--- START ---

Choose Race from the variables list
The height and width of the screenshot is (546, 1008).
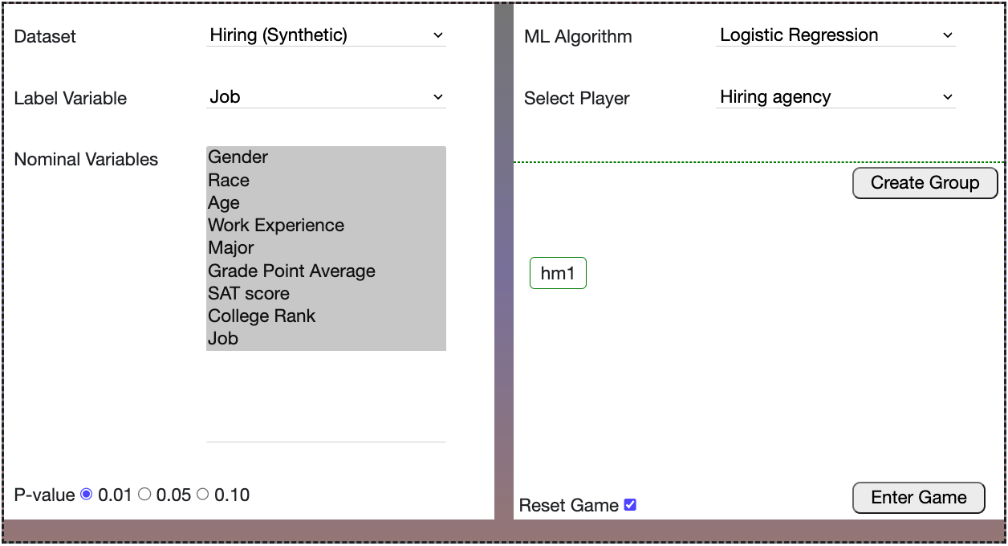pyautogui.click(x=229, y=180)
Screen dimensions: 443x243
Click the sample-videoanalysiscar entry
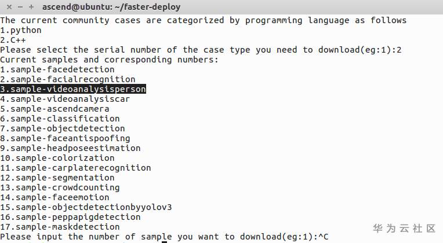pos(65,99)
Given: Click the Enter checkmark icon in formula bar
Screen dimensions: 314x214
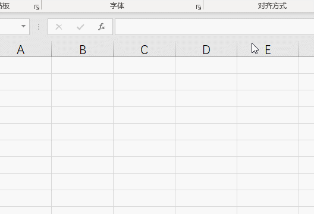Looking at the screenshot, I should (x=80, y=27).
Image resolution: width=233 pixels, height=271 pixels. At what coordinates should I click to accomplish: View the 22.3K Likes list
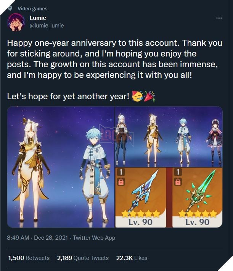pos(132,258)
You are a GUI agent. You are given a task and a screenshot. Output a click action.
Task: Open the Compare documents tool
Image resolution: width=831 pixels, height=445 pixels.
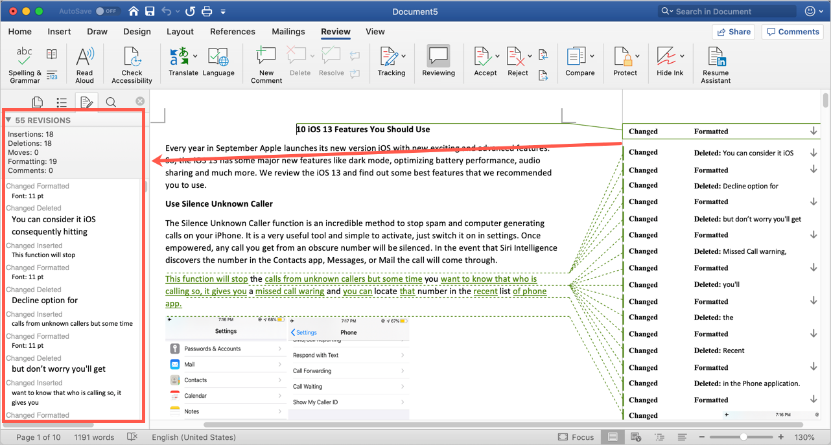[x=579, y=58]
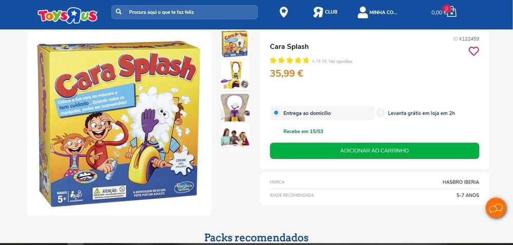Select Levanta grátis em loja option
Screen dimensions: 513x245
[x=416, y=113]
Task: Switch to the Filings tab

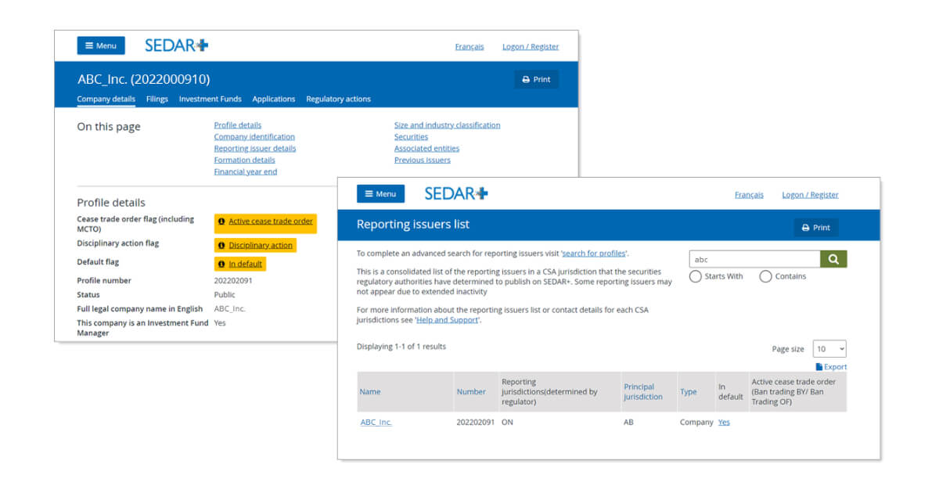Action: tap(157, 99)
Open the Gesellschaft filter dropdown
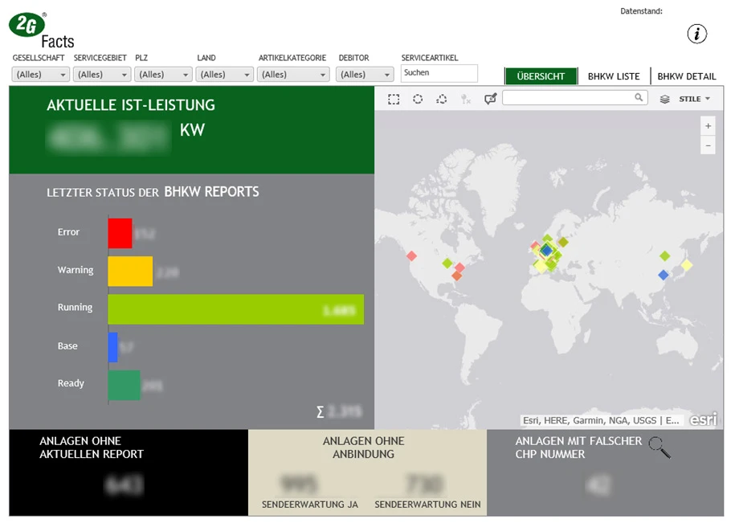 pos(41,75)
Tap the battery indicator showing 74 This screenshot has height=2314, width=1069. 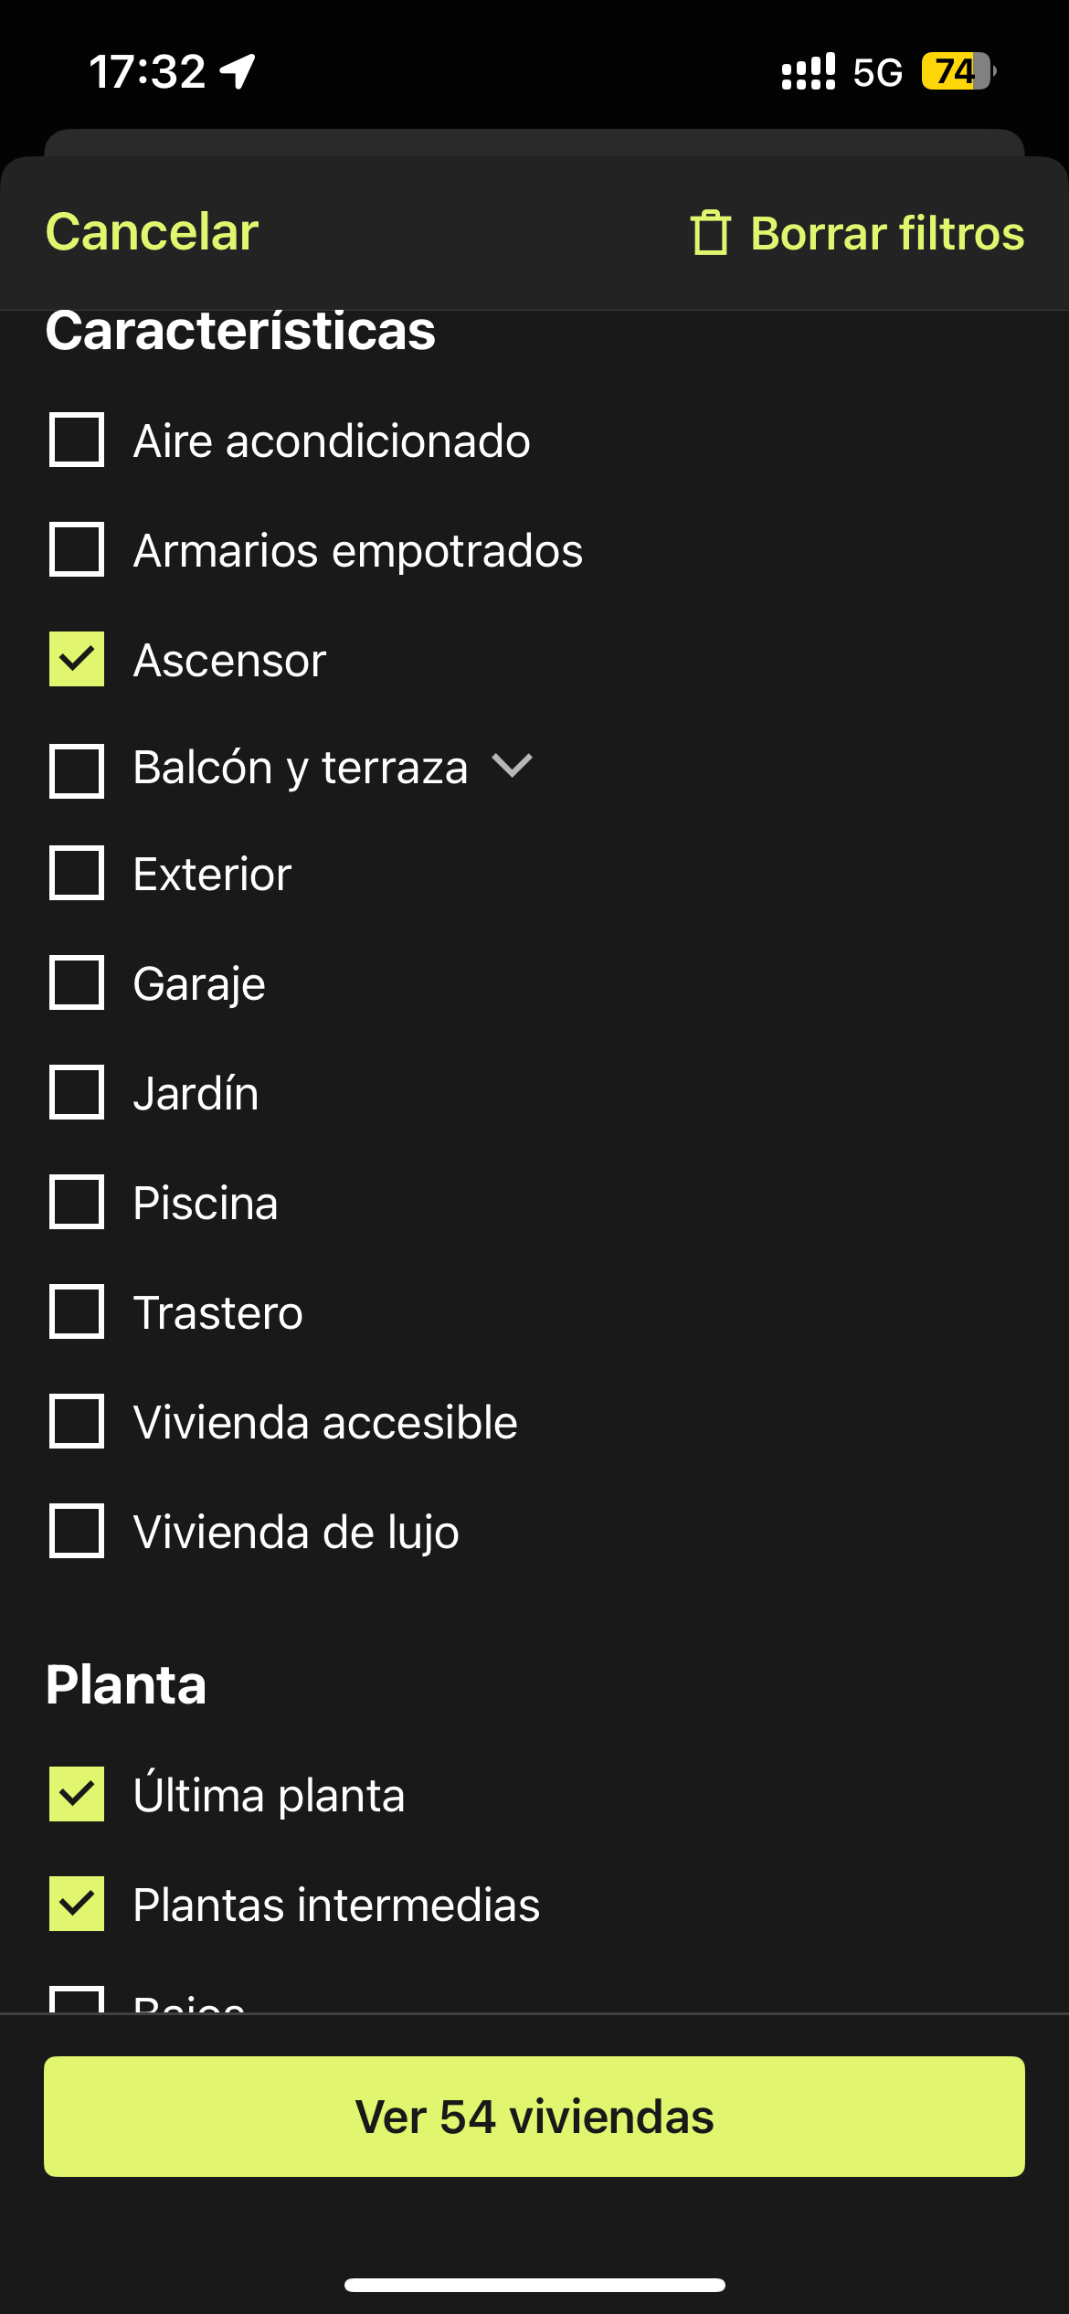958,71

--- END ---

ASSIGNMENT: Starting at the top of the listing above, reproduce each line up to and including the one with "Task: Open the Compare documents tool"; omit the pictures.

YOUR SOLUTION:
Choose Race from the variables list
The height and width of the screenshot is (546, 1008).
pyautogui.click(x=229, y=180)
Screen dimensions: 443x243
Click the sample-videoanalysiscar entry
pos(65,99)
Given: Click the Enter checkmark icon in formula bar
Screen dimensions: 314x214
Looking at the screenshot, I should (x=80, y=27).
Image resolution: width=233 pixels, height=271 pixels. At what coordinates should I click to accomplish: View the 22.3K Likes list
pos(132,258)
You are a GUI agent. You are given a task and a screenshot. Output a click action.
Task: Open the Compare documents tool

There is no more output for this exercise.